We’re at the end of an exceptional year. The passage of one year into another is a time for reflection and intention. What do you leave behind? What do you carry forward into the future?

There is a story of two monks who were making their way home when they encountered a woman by the side of a stream. She was on her way to a wedding and dressed elegantly. She didn’t want to wade through the water and asked the monks if one of them could help her cross. One of the monks stepped forward, picked her up, and carried her across the stream. He splashed back across the water to his colleague and they continued on their way back home. On the way back, his colleague scolded the monk who carried the woman: “As monks, we’re not allowed to touch a woman! How could you have done that! How disgraceful!” The torrent of outrage went on and on until they reached the monastery. The monk finally turned to his friend and said, “I only carried the woman across the stream but you have carried her all the way home.”

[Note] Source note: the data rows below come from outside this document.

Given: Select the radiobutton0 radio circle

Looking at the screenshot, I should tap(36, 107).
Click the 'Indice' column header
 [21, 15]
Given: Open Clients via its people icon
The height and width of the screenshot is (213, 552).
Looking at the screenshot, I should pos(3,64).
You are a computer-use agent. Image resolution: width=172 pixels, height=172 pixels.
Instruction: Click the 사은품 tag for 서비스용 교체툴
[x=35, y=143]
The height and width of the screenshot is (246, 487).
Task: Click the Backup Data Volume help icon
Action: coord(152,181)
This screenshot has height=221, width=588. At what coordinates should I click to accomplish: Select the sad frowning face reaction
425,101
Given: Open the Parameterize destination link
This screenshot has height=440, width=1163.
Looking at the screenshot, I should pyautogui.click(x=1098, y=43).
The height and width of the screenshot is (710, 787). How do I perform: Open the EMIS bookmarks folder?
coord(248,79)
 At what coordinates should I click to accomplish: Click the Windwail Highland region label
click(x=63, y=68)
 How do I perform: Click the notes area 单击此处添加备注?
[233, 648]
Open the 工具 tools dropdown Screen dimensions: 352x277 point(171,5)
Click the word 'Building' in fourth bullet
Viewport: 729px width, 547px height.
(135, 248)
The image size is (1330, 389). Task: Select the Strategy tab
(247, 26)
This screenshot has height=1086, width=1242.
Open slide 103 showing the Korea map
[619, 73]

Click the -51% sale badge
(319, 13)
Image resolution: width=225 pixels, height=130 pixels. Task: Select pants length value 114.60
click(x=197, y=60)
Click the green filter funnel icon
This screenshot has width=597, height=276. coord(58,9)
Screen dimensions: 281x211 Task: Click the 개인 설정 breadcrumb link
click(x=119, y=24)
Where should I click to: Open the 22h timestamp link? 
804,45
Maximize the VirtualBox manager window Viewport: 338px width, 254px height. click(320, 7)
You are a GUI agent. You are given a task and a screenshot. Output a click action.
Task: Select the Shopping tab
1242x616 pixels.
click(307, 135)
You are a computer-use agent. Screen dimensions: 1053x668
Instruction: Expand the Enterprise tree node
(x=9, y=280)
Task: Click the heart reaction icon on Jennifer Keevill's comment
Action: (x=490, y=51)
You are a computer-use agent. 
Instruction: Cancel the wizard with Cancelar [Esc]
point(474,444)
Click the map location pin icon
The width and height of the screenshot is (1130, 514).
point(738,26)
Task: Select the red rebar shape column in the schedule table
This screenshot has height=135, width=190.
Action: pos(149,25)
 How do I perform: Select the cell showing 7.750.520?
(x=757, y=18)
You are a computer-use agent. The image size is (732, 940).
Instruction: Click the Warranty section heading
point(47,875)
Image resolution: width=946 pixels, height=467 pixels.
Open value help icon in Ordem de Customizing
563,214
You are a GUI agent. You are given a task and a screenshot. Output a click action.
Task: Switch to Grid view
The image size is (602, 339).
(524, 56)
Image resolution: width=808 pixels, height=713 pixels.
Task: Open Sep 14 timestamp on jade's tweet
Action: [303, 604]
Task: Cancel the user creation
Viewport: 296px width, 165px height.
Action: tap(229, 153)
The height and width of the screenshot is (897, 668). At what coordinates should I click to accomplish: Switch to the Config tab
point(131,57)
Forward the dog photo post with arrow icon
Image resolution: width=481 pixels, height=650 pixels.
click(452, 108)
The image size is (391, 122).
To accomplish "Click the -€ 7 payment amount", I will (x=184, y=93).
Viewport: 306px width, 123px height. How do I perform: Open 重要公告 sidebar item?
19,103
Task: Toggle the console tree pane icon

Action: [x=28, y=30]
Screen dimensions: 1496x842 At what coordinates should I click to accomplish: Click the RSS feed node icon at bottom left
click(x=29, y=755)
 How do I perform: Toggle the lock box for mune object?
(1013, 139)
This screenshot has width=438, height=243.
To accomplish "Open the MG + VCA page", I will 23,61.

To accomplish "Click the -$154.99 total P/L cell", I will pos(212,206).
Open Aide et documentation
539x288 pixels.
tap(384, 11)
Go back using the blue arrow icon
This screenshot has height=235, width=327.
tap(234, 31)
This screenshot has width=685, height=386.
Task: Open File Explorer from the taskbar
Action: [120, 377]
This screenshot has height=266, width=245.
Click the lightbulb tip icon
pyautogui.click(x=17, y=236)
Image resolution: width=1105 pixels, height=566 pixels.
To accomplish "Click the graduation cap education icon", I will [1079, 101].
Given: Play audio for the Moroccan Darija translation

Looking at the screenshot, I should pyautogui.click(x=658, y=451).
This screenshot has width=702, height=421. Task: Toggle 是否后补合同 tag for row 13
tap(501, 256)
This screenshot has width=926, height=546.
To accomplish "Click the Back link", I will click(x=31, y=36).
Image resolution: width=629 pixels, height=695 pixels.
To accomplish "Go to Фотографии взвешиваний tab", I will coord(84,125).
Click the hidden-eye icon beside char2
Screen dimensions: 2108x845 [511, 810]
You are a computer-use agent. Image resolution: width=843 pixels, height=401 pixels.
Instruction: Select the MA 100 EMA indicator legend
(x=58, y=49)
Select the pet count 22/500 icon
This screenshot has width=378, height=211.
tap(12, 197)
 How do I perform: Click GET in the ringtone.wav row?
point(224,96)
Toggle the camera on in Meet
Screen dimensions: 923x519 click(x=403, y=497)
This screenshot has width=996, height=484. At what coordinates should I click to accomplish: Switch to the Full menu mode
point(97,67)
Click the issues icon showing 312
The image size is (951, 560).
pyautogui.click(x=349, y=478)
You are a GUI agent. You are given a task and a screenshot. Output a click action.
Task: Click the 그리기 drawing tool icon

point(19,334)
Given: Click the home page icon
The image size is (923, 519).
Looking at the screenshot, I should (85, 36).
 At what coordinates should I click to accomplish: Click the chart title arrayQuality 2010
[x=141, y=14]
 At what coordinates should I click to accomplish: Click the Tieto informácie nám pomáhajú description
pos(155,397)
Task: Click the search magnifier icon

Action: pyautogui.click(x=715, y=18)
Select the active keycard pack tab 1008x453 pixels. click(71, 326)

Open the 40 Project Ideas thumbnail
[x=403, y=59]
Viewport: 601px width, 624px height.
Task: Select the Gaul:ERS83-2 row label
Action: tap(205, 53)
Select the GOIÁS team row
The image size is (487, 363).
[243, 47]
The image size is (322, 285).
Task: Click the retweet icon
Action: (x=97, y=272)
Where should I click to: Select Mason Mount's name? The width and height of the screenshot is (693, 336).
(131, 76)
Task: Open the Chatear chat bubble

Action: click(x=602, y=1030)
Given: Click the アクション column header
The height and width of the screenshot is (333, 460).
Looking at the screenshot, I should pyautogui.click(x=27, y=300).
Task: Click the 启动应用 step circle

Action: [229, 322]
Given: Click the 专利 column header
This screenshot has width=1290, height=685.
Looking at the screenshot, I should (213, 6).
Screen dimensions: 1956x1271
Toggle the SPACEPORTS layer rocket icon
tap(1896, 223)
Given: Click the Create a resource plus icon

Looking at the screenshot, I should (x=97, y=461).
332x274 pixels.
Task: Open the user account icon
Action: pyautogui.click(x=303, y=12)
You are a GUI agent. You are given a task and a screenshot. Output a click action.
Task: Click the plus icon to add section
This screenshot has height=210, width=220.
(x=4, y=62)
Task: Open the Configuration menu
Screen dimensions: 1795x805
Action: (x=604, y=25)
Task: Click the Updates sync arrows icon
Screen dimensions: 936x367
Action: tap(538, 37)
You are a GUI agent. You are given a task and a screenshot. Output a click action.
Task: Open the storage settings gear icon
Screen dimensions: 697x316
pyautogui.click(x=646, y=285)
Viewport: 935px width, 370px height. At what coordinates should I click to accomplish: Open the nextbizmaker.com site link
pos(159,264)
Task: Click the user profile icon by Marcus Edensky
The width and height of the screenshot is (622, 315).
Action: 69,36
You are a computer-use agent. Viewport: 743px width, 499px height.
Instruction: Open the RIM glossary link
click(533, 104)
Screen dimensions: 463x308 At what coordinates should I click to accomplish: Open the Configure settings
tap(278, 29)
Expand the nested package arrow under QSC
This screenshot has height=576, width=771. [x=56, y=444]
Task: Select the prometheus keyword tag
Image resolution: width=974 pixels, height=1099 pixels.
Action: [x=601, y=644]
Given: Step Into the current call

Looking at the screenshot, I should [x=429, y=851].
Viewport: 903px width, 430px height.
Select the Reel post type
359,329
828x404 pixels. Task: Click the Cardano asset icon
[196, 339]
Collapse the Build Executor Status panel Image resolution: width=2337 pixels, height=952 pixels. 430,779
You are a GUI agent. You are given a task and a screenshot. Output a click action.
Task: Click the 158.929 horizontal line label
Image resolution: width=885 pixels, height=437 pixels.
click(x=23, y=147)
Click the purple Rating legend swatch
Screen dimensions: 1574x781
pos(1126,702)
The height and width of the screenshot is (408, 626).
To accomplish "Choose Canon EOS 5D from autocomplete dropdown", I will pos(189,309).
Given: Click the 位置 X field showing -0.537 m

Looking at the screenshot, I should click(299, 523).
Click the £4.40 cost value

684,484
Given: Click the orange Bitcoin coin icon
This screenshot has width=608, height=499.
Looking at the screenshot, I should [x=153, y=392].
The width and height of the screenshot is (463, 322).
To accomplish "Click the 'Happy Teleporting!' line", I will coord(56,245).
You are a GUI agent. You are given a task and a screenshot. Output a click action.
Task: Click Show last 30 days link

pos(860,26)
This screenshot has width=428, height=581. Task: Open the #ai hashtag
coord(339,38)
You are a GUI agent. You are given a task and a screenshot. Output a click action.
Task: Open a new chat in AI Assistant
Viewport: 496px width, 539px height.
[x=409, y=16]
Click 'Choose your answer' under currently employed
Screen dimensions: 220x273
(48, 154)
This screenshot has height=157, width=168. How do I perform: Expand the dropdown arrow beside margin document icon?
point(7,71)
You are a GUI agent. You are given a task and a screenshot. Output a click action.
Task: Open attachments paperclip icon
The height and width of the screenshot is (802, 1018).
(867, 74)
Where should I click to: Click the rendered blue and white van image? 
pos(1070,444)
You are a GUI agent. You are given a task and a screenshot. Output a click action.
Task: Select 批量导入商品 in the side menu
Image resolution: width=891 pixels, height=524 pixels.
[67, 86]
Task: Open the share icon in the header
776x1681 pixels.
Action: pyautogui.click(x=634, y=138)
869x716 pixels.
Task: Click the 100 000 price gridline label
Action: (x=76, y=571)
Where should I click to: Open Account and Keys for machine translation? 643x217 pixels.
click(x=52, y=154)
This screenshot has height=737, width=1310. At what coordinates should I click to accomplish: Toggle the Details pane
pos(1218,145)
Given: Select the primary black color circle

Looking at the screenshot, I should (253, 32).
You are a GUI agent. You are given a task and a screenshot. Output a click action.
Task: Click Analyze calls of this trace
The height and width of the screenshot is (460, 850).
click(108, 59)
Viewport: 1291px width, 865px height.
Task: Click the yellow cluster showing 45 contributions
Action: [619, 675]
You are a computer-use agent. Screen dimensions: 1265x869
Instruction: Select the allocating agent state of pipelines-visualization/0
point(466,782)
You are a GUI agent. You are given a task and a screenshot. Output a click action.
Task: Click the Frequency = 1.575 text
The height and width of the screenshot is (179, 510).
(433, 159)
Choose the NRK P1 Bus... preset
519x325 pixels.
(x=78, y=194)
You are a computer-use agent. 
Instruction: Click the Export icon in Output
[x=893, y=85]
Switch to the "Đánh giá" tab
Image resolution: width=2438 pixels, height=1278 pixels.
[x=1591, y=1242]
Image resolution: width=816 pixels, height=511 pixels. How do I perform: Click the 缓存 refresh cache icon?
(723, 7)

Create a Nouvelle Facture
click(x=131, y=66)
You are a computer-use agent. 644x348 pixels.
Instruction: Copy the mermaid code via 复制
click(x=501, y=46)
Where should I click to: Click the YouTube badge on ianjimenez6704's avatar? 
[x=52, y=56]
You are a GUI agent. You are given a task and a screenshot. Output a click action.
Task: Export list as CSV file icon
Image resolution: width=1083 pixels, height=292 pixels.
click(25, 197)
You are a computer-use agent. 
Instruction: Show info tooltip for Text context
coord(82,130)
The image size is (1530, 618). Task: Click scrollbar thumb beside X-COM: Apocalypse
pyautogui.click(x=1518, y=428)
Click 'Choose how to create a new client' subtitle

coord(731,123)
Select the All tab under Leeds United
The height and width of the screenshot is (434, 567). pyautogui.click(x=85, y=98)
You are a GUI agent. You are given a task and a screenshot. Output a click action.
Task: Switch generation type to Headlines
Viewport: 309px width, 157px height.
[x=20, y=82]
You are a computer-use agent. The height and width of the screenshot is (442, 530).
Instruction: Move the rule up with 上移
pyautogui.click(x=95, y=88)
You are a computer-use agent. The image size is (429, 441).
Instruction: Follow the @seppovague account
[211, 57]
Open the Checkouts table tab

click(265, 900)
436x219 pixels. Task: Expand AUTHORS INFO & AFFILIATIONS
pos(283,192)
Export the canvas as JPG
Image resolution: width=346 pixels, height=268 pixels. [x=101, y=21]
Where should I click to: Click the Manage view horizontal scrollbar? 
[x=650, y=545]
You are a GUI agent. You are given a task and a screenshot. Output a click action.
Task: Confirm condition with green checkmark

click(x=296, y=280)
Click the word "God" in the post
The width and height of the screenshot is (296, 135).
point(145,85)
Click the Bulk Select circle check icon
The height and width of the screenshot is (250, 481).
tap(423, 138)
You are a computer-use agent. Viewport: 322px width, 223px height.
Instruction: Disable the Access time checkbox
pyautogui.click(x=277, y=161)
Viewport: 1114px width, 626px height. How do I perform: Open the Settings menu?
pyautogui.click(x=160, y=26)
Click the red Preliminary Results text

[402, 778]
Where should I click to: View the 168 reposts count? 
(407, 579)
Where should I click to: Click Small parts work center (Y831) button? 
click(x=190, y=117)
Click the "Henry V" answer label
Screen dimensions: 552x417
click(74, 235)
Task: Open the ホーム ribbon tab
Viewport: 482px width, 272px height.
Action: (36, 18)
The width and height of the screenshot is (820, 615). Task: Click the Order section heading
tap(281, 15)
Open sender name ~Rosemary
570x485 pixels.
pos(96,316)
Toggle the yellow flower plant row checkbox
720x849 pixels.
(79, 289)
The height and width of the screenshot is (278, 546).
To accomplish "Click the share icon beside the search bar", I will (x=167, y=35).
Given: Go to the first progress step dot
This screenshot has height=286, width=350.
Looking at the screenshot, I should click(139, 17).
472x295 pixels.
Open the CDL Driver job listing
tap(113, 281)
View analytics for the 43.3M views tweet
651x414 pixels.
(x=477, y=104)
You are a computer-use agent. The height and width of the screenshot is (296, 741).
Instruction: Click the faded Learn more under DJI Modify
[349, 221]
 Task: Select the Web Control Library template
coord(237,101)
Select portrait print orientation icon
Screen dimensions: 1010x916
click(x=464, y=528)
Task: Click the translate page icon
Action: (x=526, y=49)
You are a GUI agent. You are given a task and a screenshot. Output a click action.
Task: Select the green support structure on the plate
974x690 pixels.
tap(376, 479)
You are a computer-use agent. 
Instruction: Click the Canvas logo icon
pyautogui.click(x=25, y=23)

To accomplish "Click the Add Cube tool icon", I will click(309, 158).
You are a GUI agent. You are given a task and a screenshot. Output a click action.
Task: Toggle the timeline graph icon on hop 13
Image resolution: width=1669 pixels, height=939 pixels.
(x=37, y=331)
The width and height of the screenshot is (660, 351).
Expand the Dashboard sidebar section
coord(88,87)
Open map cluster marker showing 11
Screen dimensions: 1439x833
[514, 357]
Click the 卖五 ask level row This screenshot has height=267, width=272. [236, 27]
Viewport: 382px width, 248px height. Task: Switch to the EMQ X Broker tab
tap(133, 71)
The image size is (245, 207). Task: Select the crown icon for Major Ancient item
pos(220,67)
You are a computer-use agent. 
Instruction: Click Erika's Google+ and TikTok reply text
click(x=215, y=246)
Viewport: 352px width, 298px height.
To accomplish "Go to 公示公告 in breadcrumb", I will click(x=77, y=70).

Sometimes the other monk accompanying us is our own inner voice. What is it we carry and keep repeating to ourselves? This pattern of playing a memory over and over in our heads — the act of rumination — can color our mood and our outlook and, continued over time, our very state of being. 

The sage Lao Tzu stated, “Watch your thoughts, they become your words; watch your words, they become your actions; watch your actions, they become your habits; watch your habits, they become your character; watch your character, it becomes your destiny.”

While we can replay the bad things that happen in our minds, we also can also choose to return to the good we have experienced. We can savor positive experiences, filling ourselves with a sense of wellbeing and gratitude. The practice of gratitude (more on this in future posts) is a superpower. 

I recently watched a video of people who had lived past 100 years (https://www.youtube.com/watch?v=9AThycGCakk). What struck me was their sense of happiness and appreciation for their lives. This was not because their lives were bereft of hardships — they’d been through wars, loss, and waves of difficult times — but because they chose to focus on what was good and the things they still got to enjoy, however small (more to come in the future on practices for dealing with hardship). 

So 2020 may have been a very tough year. As we begin the New Year, we can choose to leave the carcass of 2020 behind, the ruins of defeat and loss suffered, and the blot of the things that tore at our souls, and carry forward the good and growth we experienced. For even in loss there is love experienced and good to be found. 

So let’s leave what burdens us at the stream and carry forward the good we want into the year ahead. Happiness is a choice. Happy New Year!  

#happiness

4 Replies to “Leave it at the Stream (Putting the Happy into the New Year)”

  1. I am in the process of creating a 2020 memory book for my son. My intention for the book is summed up in this post. Thank you!